▶ Task prompt: Only the lines from the line containing "Task: Click the red skull icon beside Bumbuck" to the end of the material belong in the copy; set them down exactly, without pictures.

▶ Records:
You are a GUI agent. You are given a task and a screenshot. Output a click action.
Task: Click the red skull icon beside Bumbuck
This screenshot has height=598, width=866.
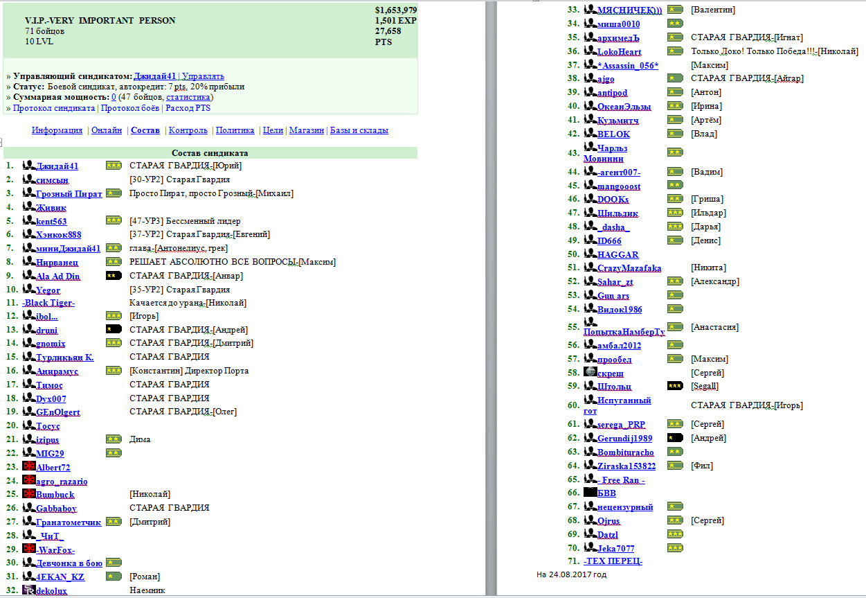point(29,493)
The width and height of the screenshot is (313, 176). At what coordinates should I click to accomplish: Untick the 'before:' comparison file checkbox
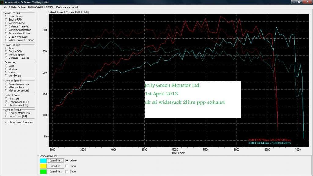[67, 160]
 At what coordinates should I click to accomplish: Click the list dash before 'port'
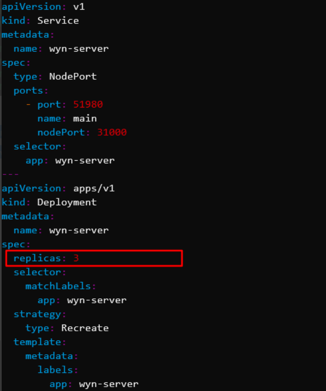point(28,104)
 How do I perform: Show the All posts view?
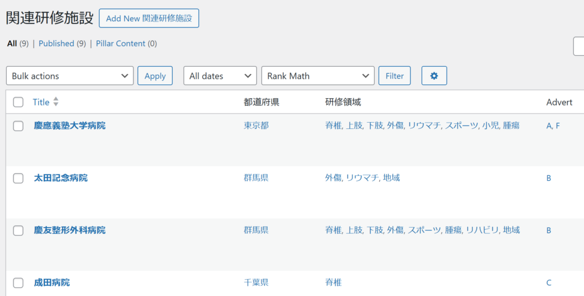pyautogui.click(x=12, y=43)
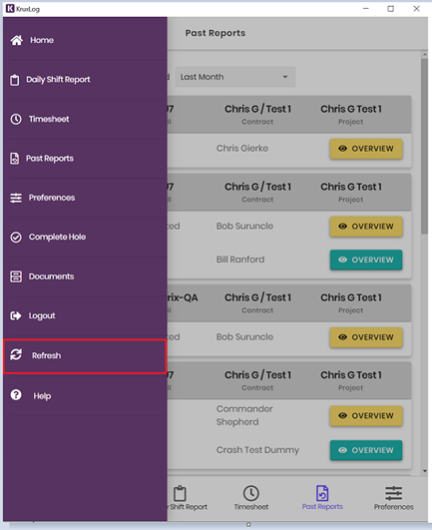Click the Timesheet clock icon in sidebar

[16, 119]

▶ Task output:
Task: Click the red skull icon beside Bumbuck
This screenshot has height=598, width=866.
point(29,493)
The width and height of the screenshot is (313, 176). At what coordinates should I click to accomplish: Untick the 'before:' comparison file checkbox
[67, 160]
 At what coordinates should I click to accomplish: Click the list dash before 'port'
point(28,104)
 How do I perform: Show the All posts view?
pyautogui.click(x=12, y=43)
Click the Timesheet clock icon in sidebar

[16, 119]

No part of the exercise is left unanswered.